Looking at my roses after I had lopped branches off them and trussed them up to their frames I wondered what I had done to them. They certainly didn't look very attractive and it was hard to believe that they were the same bushes and standards that had provided so many blooms and attracted so many comments over the summer. They certainly won't be attracting comment for a while now. Only my vision convinces me I have done it properly.
However, I have learned that only by cutting them down to size and shaping them now, will they produce the sought after blooms and admiration over the summer months. Similarly those bushes that didn't perform well need to be evaluated and either replanted or disposed of. Maybe they just need plenty of manure spread around them.
As I clipped and chopped I got to thinking. Even though I believe we provide an excellent service through our Department, just like my Roses, perhaps we do need to strip things down to the basics and allow space to re-evaluate and redevelop. Perish the thought, but perhaps that self-assessment was the manure that we needed to make our service even better. Yes there were things that we didn't score well on and yes we lacked documentation of much that we do - well of course! What I am more certain of now though, is that, come the visit of the assessors in 2 year's time, we will come up smelling of roses.
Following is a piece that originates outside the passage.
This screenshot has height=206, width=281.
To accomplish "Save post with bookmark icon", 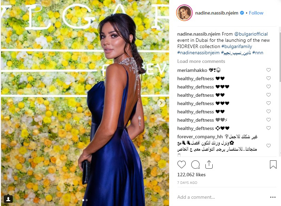I will [273, 165].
I do believe it is important that we put ourselves outside of our comfort zone and expose ourselves to review. It is all too easy to see our service with our own hat on instead of putting a user's hat on. Just because we get no complaints doesn't mean we are getting it right. Unless we seek review we will fail to seize opportunities to improve and enhance the quality of our service.
It is also important to take time out to reflect on things. All too often I find myself caught up in the hurly burly of day to day crises and end up reacting. Time out to reflect allows for getting things into perspective and that leads to better decision making in the long run.
This time around, I guess, I have to concede victory to the "Quality Police" even if the winning goal was scored in extra time!